● DOCUMENT:
16 of 363 comments (clear)

  1. Here's my favourite: by alamandrax · · Score: 2, Interesting

    http://www.industelegraph.com

    --
    'tis but a scratch.
  2. Re:Blogs filled with misinformation by the+Man+in+Black · · Score: 3, Interesting

    I think what you meant to say was:

    The problem is that news companies are filled with misinformation. People need blogs to filter out the crap.

    Perhaps news companies will some day be fact checked, and reliable.


    There, that's better.

  3. Clearly we need a "Fifth Estate" by CyberHippyRedux · · Score: 3, Interesting

    With a single-party controlling the Executive & Legislative, and arguably in charge of the Judiciary, combined with a virtual Plutocracy in the ownership of the major media outlets, the U.S. needs to have SOMETHING to counter the propoganda. So far, Blogs have done the best job of filling in this need.

    I count Slashdot in this group, especially with the coverage of the electronic voting fiasco starting here long before the election. The mainstream media have had very little coverage of the voting irregularities in Ohio and Florida, but the memes are alive due to dKos and Wonkette, among others.

    And where would be without the power of Fark???? (only slightly kidding)

    Oh, and Wonkette is full of it on this subject. Revolutions can happen in any form, not just "people in the street" - in fact, in the U.S. today marching for your cause is the most sure way to get ignored - "who cares about what all those hippies think?" is the common reaction, negating any gains made by the exposure.

    Revolution happens most commonly through Evolution, and the Blogosphere is evolving on a daily basis. Don't write their obituary before they've reached the peak!

  4. Re:Blogs are not Journalism. by Twirlip+of+the+Mists · · Score: 4, Interesting

    They aren't about reporting the news

    Actually, most of the reporting coming out of Ukraine is coming in blog form. While the AP has a three-man bureau in Kyiv and the New York Times has a couple of stringers in the country, the vast majority of the actual first-person reporting is coming out via the dozens of blogs maintained either by Ukrainians or by Westerners who are living there.

    Interestingly, the same is true of both Iraq and Iran, although there's recently been a huge crackdown in Iran.

    --

    I write in my journal
  5. Re:Blogs filled with misinformation by raehl · · Score: 2, Interesting

    People need other people they trust to filter out the crap. Many would argue that trusting someone *OTHER* than a news company to filter out crap for you would result in better news.

    Blogs are new, and there are a lot of them, and quality for the majority is low. But probably, a few years down the road, some blogs will develop a reputation for being good at filtering out the crap, and those "blogs" will become the new "news organizations".

    The current news organizations started as many, many, smaller news outlets that, over the years, have consolidated into a few conglomerates, who have a pretty good stranglehold on the existing means of distribution, and thus present a pretty high barrier to entry for new news outlets.

● SUPPLIED DATA:
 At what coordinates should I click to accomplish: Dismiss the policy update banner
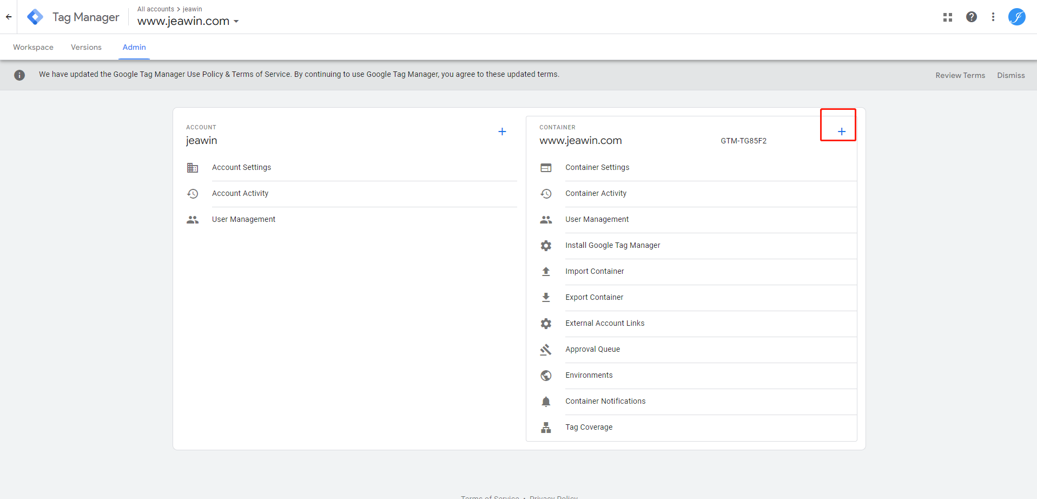pos(1010,75)
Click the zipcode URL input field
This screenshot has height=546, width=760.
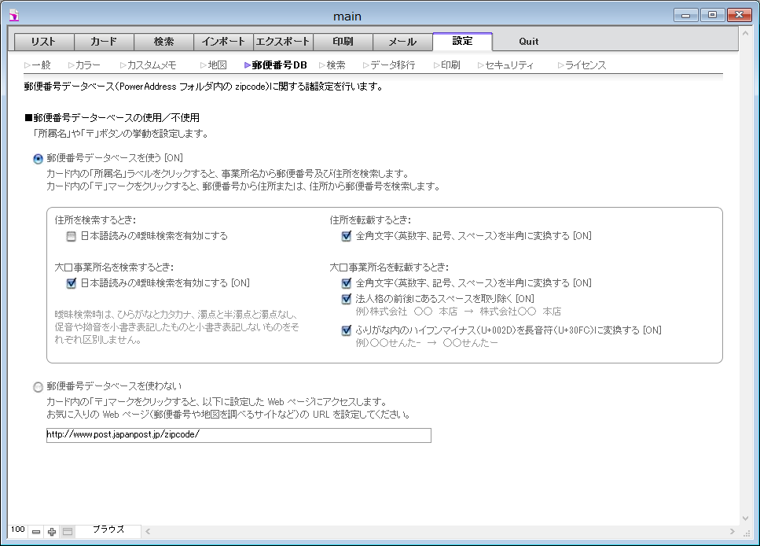click(x=238, y=436)

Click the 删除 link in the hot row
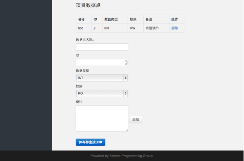(175, 28)
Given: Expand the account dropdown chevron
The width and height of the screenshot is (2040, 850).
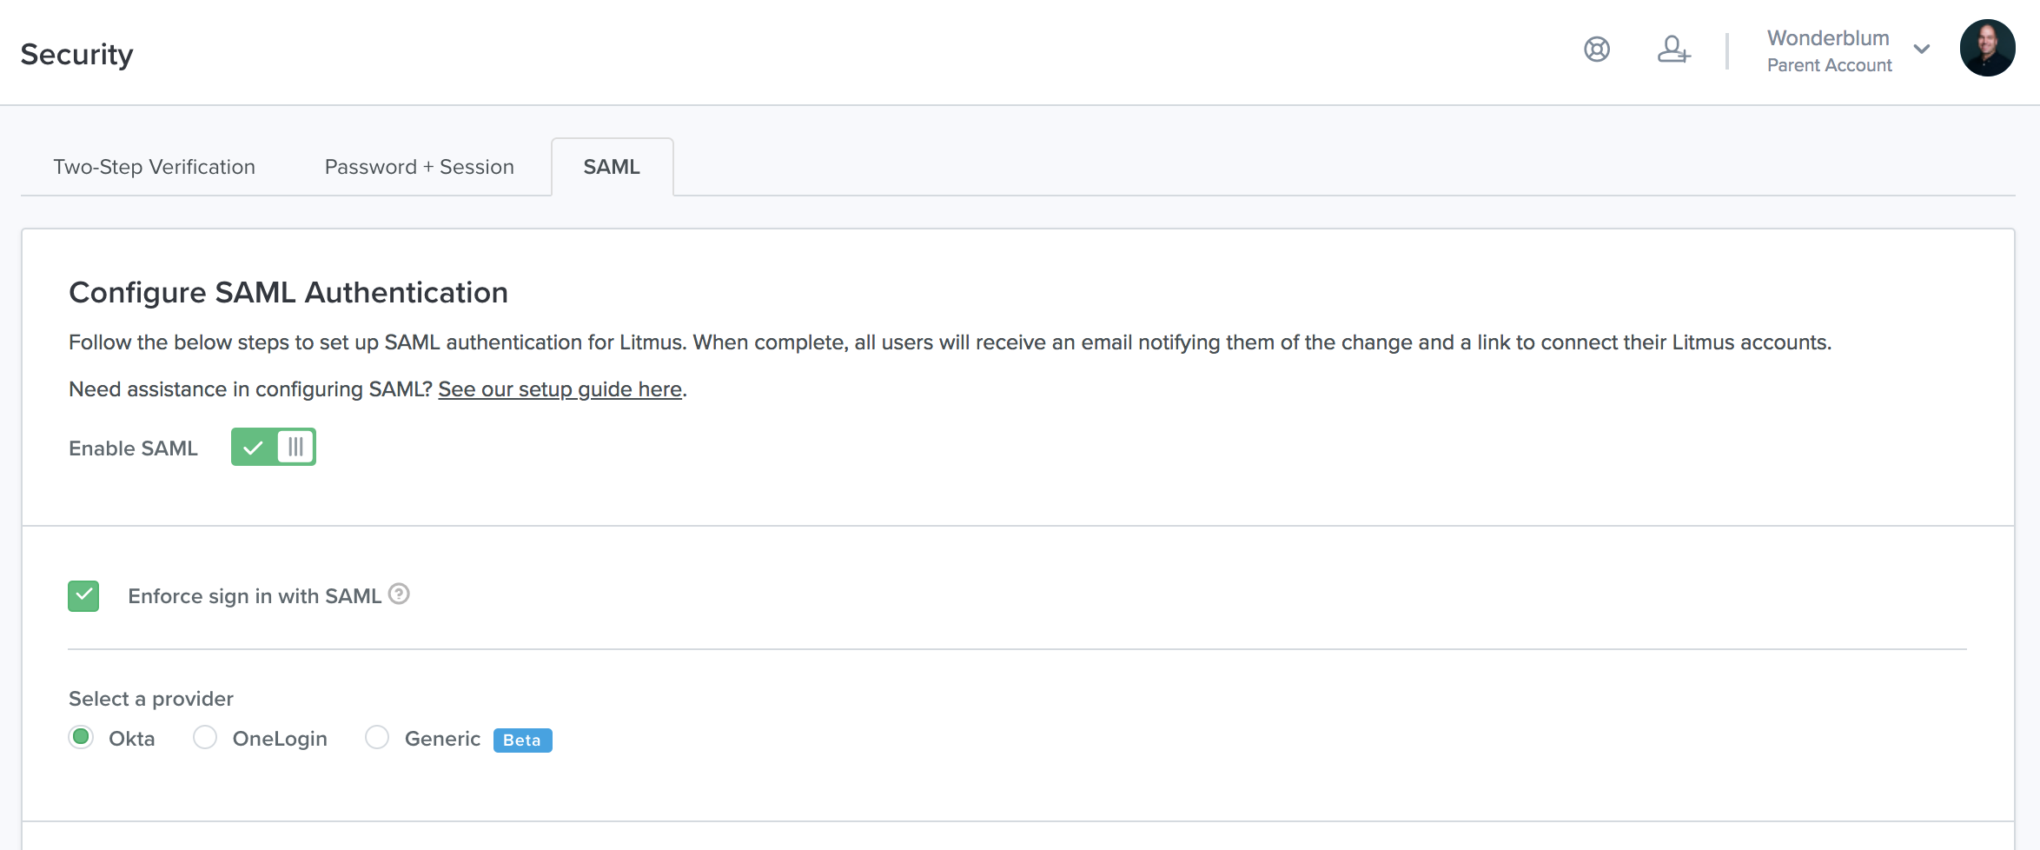Looking at the screenshot, I should (x=1922, y=50).
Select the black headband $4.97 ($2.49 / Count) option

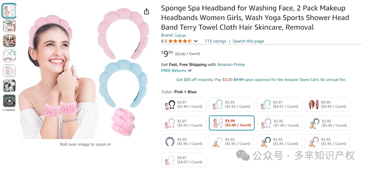(184, 104)
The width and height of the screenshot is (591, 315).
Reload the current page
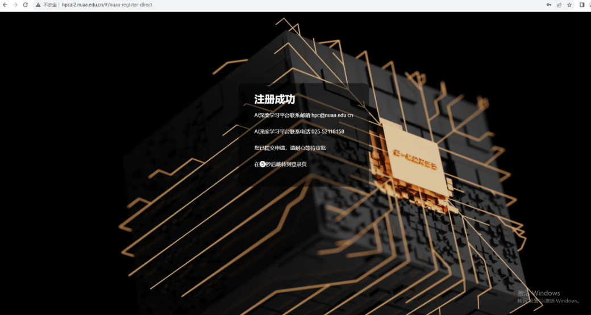(x=26, y=5)
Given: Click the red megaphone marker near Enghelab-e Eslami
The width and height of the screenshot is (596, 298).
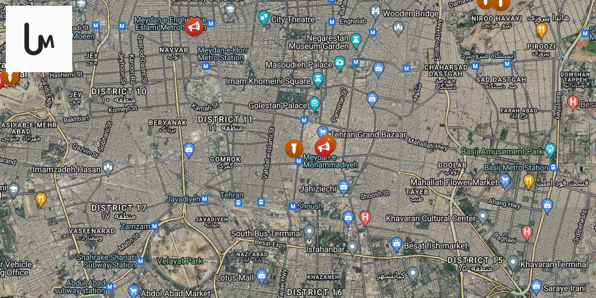Looking at the screenshot, I should tap(194, 27).
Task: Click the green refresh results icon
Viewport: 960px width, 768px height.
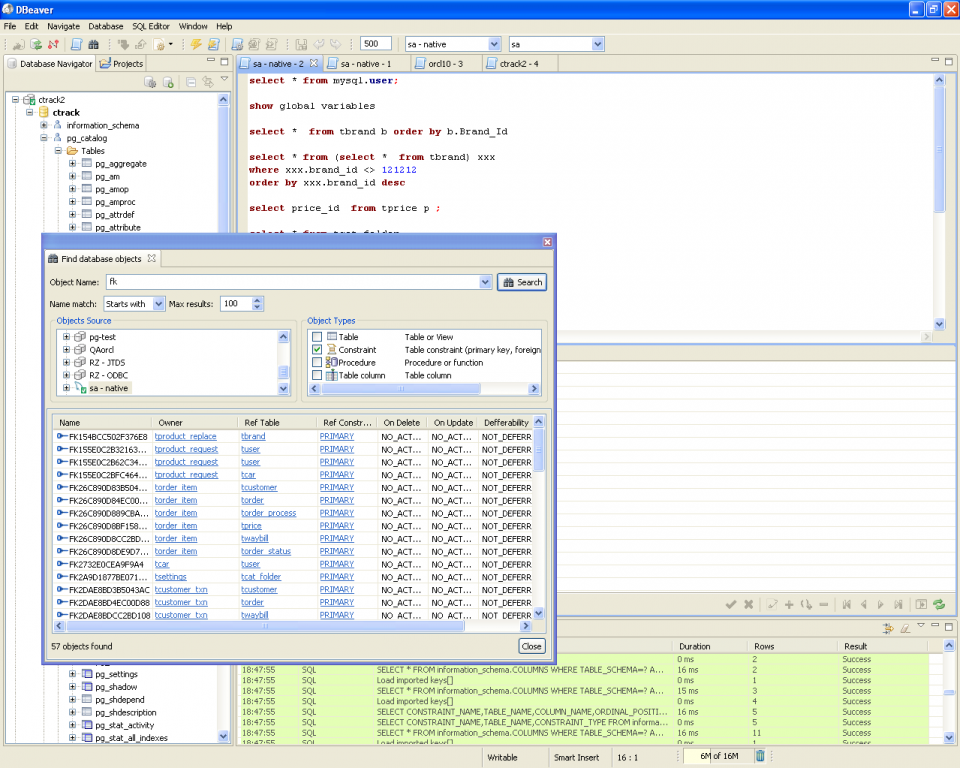Action: (939, 604)
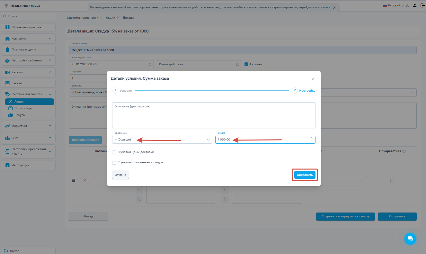This screenshot has width=426, height=254.
Task: Click the logout icon in top bar
Action: pos(422,5)
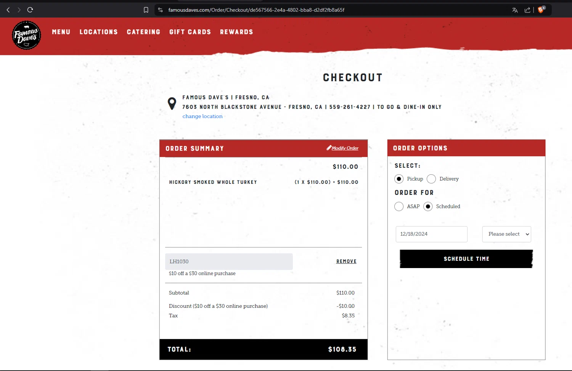
Task: Choose the Delivery option
Action: click(431, 179)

● PROBLEMS:
- a) In the comment thread, rewrite the passage between "4. Re:Blogs are" and "crackdown in Iran.", inclusive, changing "Kyiv" to "Kiev".
- b) Answer these questions from the comment thread:
(i) What score did the comment by CyberHippyRedux receive?
(ii) How many people does the AP have in its bureau in Kyiv?
(iii) In which two states does the "Fifth Estate" comment say there were voting irregularities?

● SOLUTIONS:
- a)
4. Re:Blogs are not Journalism. by Twirlip+of+the+Mists · · Score: 4, Interesting

    They aren't about reporting the news

    Actually, most of the reporting coming out of Ukraine is coming in blog form. While the AP has a three-man bureau in Kiev and the New York Times has a couple of stringers in the country, the vast majority of the actual first-person reporting is coming out via the dozens of blogs maintained either by Ukrainians or by Westerners who are living there.

    Interestingly, the same is true of both Iraq and Iran, although there's recently been a huge crackdown in Iran.

- b)
(i) 3, Interesting
(ii) Three
(iii) Ohio and Florida